Though use of elemental mercury (Hg) is industrially and commercially regulated, since hazardous waste continues to be generated, research on hazardous waste treatment methods should go on. The U.S. environmental protection agency designates a method of treating mercury according to Land Disposal Restriction (LDR) regulations and then disposing of it in a landfill.
Mercury is an element which can not be decomposed, but it may be transformed into another form that is least harmful to the environment after disposal. Examples of mercury waste include elemental mercury, and solids, waste, soil, deposits and sludge contaminated by mercury.

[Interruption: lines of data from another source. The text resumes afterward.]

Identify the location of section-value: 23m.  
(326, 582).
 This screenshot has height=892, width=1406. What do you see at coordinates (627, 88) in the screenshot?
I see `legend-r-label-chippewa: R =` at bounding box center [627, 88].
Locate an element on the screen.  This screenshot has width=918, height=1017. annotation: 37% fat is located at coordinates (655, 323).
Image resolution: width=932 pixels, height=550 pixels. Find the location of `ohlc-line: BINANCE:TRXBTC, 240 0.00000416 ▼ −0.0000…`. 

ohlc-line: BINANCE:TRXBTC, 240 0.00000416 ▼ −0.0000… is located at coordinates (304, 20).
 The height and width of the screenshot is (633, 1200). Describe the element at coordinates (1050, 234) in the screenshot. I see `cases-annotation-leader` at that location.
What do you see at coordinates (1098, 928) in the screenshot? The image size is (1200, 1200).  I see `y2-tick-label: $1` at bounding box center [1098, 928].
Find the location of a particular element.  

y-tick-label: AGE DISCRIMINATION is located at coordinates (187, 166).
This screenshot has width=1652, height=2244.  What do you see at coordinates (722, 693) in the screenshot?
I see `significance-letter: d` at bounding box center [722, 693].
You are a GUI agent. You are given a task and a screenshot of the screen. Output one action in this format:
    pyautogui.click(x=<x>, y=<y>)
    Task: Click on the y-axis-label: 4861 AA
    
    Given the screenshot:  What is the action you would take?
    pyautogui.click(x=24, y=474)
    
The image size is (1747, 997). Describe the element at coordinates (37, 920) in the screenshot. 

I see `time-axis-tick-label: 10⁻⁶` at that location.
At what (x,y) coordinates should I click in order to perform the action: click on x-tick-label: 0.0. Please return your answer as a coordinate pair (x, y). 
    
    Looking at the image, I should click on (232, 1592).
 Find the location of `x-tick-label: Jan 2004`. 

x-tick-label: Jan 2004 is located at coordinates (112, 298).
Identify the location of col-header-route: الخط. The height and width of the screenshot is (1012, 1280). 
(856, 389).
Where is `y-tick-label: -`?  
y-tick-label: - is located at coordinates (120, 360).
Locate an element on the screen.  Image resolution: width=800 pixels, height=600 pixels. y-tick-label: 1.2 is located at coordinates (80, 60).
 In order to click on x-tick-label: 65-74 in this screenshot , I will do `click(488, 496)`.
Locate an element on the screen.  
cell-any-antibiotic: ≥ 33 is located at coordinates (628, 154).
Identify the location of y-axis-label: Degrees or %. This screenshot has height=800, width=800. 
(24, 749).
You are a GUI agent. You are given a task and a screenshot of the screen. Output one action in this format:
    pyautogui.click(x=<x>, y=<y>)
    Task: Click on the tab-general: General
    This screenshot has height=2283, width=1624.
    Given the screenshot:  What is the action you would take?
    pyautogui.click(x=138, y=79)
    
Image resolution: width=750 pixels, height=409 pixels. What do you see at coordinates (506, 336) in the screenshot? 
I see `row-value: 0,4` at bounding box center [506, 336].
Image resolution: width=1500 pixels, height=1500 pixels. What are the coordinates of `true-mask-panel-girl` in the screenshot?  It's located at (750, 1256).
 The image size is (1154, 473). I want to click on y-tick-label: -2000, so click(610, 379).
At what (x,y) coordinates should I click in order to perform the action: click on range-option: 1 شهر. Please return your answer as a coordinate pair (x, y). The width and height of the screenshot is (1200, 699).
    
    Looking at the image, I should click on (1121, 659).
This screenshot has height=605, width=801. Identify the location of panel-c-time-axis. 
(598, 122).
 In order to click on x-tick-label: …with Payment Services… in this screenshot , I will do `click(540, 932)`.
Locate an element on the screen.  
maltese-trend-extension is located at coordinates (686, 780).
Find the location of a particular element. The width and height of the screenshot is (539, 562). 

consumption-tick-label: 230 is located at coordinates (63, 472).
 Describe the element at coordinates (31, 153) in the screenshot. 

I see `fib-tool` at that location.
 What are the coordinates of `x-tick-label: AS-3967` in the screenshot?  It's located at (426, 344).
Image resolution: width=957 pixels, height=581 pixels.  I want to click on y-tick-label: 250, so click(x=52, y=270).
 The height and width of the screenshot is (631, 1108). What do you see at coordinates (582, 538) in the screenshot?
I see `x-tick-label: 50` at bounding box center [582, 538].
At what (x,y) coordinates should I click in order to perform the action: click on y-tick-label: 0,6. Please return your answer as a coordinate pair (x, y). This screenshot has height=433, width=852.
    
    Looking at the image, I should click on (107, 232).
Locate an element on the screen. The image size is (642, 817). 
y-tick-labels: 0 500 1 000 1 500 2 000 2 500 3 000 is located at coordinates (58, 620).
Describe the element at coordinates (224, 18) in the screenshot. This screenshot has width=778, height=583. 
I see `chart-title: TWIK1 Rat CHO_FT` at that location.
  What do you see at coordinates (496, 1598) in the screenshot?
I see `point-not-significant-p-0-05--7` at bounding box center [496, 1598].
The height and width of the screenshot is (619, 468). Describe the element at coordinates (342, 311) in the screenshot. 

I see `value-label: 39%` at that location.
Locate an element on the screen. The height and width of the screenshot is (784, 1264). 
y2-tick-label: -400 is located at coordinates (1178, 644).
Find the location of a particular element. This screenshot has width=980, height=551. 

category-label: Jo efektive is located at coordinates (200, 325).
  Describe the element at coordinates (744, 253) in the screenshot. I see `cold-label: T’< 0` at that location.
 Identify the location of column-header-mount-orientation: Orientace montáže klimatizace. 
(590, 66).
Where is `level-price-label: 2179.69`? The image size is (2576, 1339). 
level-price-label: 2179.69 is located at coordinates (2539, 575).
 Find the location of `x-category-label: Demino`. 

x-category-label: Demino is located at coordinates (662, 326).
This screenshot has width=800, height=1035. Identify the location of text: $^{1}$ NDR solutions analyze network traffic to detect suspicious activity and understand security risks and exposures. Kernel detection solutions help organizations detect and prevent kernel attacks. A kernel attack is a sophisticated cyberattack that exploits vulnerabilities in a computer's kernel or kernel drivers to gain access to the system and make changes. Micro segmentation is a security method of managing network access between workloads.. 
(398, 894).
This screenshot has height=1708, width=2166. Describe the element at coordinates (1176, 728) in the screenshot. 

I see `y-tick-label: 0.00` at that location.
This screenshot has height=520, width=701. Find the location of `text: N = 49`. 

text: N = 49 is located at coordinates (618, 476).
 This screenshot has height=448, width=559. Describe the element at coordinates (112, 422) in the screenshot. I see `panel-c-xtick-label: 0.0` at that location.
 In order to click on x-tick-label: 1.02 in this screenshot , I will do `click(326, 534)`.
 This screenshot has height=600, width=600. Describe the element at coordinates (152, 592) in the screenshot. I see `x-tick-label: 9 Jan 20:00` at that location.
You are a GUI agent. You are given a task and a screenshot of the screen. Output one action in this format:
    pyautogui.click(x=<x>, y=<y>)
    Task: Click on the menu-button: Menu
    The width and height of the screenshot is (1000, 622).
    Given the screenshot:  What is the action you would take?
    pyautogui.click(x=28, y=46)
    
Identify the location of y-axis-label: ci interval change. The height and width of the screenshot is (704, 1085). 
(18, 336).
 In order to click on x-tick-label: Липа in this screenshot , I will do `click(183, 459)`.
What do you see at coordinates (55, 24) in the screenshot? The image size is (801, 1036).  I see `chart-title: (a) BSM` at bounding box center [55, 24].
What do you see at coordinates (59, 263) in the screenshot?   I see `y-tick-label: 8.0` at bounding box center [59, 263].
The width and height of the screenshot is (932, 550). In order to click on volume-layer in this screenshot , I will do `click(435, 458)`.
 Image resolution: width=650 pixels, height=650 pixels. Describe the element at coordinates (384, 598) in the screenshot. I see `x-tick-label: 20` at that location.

Elemental mercury collected from mercury waste reacts with sulfur to produce fine mercury sulfide (HgS) powder, which has a melting point of 583.5° C. and a very low solubility of 2.0×10−49. However, since it is impossible to dispose of the powdery mercury sulfide or to store it due to risk of dispersion, it has been stored in air-tight containers or disposed of after being hardened using a solidifying agent (e.g., cement). Generally, elemental mercury reacts with a large amount of sulfur for reacting more rapidly. Conventional art uses sulfur that has an about 6-fold higher molar ratio and the same weight as elemental mercury. After reaction, a mixture of mercury sulfide (HgS) and remaining sulfur are left over. Since the remaining sulfur is difficult to separate from the mercury sulfide (HgS), in the conventional art, a mixture itself thereof was solidified with cement and then disposed of, and therefore, the waste mixture has significantly increased weight and volume. When mercury melts in a liquid, mercury sulfide (insoluble material) can be prepared using sulfur or sulfide and separated by filtering so that the mercury sulfide can be isolated for solidification. However, it is very difficult to induce direct reaction of elemental mercury which is collected from solid waste using thermal extraction and condensed, with sulfur, and then separate the elemental mercury from the sulfur for solidification.
Another method for disposal of elemental mercury is a method using sulfur polymer cement (SPC). SPC is a thermoplastic material consisting of 95 wt % elemental sulfur, 5 wt % organic modifiers, dicyclopentadiene and oligomers of cyclopentadiene. SPC melts at about 120° C. and then is solidified by cooling at below the temperature.
According to the method using SPC, firstly, SPC having a size capable of passing through a 60-mesh sieve is prepared using a ball mill and then reacts with elemental mercury. Subsequently, a large amount of the SPC reacts with the elemental mercury to form a mercury sulfide compound. Then, the compound is heated up to 120° C. Accordingly, the compound completely melts into a liquid, and then a hard solidified product is prepared by cooling the melted compound. Here, for further stabilization, a small amount of sodium sulfide nonahydrate (Na2S.9H2O) may be added. SPC is generally harder and more stable than cement, so it represents excellent physical characteristics. However, SPC is a patented material which can only be obtained under license.
Thus, development of a novel treatment method to stabilize and (or) solidify elemental mercury is a matter of urgency, considering the need for original technology and export of the same.